Attorney William Dulaney, appealing the county planning director's rejection of site plans for the post office, said the federal government is not subject to local zoning laws.

"Neither the state nor its subdivisions may interfere," he told the commissioners during a hearing at the County Office Building in Westminster.

The U.S. Postal Service has proposed building a new post office on 3 acres at the northwest corner of Eldersburg Business Center at Route 32 and Bennett Road. The facility would replace a post office in Sykesville.

Growth in the Eldersburg area has created the need for a larger post office, said Norma West, Sykesville postmaster.

West said the Sykesville post office is processing three times the amount of mail it was designed to handle.

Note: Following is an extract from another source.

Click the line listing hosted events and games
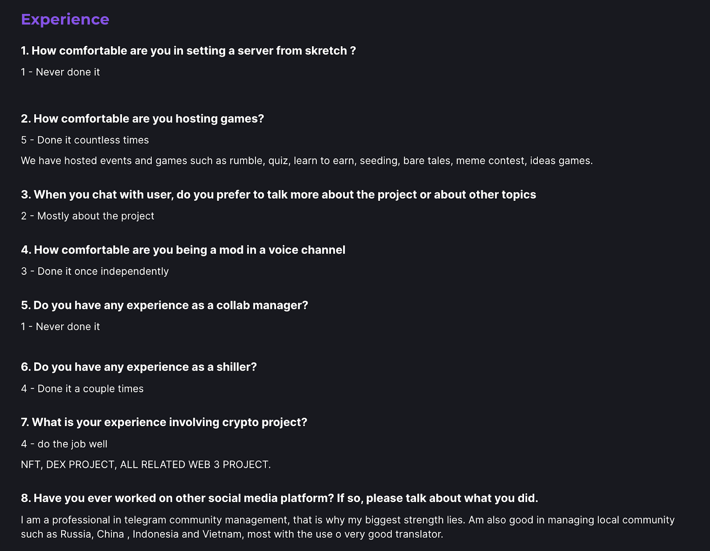This screenshot has width=710, height=551. click(306, 160)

Citing a new growth-control law, county planners rejected site plans for the post office because the proposed facility was incompatible with adjoining land uses. Planners objected to having patrons enter and leave from Bennett Road, a route they said is designed primarily for residential use.

Dulaney, representing Leroy M. Merritt, owner of Eldersburg Business Center, argued that the new law doesn't apply because the proposed post office would be a public building and exempt from the law.

John J. Turpin, a real estate specialist for the Postal Service, said other sites might be acceptable but "the most desirable location" is the Eldersburg site.

"I don't know of any alternative locations as desirable as this," he said.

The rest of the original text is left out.